Your assignment >> Every line from the one containing "You are a GUI" to the end of the records below should be returned exactly; pictures are to be dropped.

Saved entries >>
- - - -
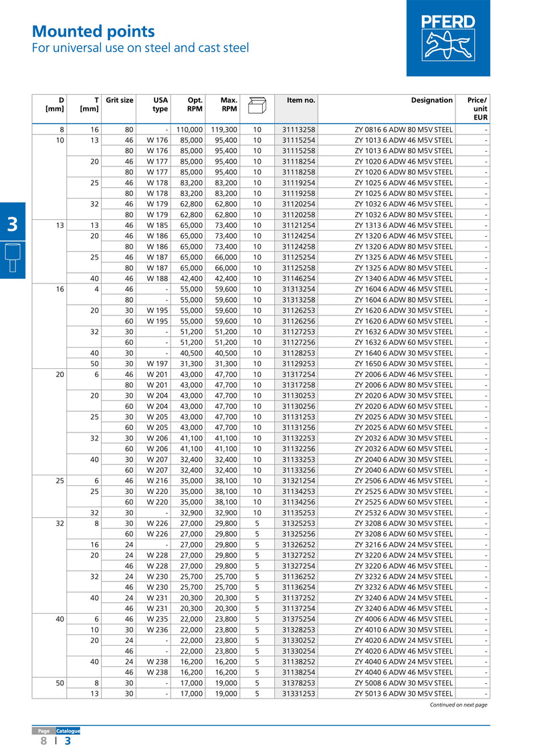The image size is (535, 756).
Task: Click the mounted point icon on side tab
Action: 12,257
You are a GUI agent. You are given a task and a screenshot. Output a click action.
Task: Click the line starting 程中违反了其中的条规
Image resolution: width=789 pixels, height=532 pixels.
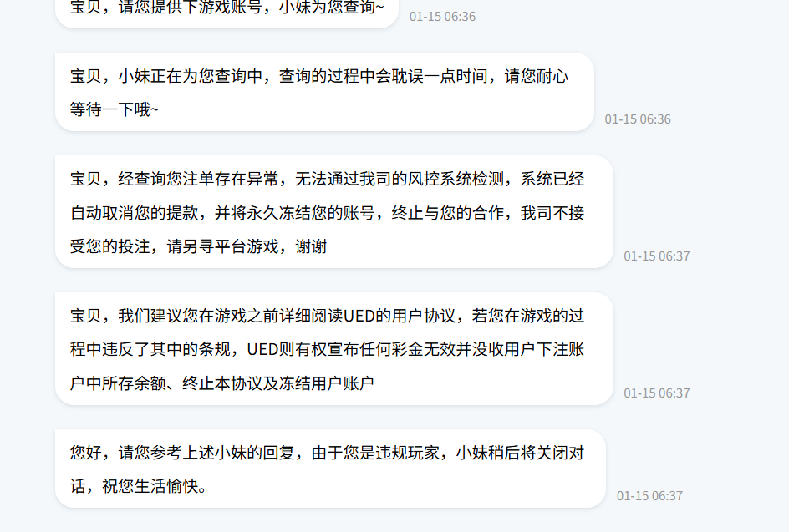pos(327,349)
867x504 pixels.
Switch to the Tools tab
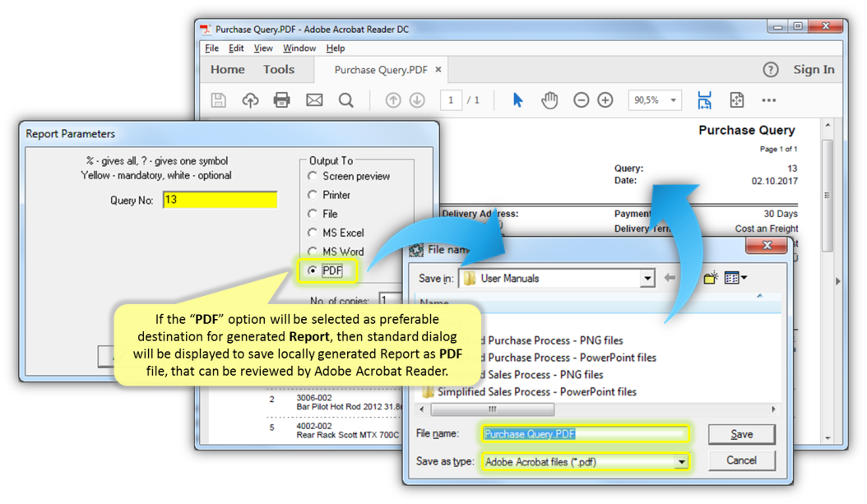[279, 70]
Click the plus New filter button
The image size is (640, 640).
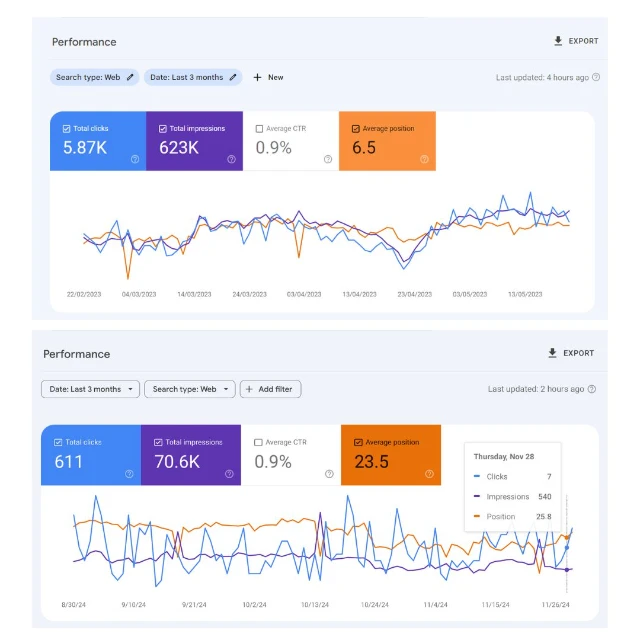pos(268,77)
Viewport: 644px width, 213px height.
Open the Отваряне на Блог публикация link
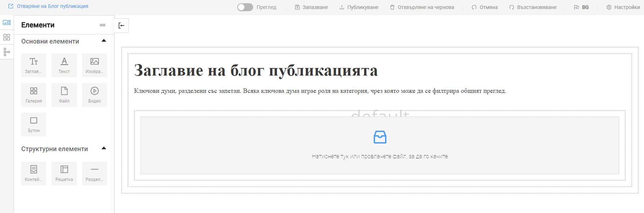48,6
- - - -
Final answer >>
You are a GUI agent. You are given a task and a screenshot. Output a click action.
Task: Click the line starting 程中违反了其中的条规
Image resolution: width=789 pixels, height=532 pixels.
pos(327,349)
867x504 pixels.
Switch to the Tools tab
[279, 70]
Click the plus New filter button
The image size is (640, 640).
pos(268,77)
Viewport: 644px width, 213px height.
Open the Отваряне на Блог публикация link
48,6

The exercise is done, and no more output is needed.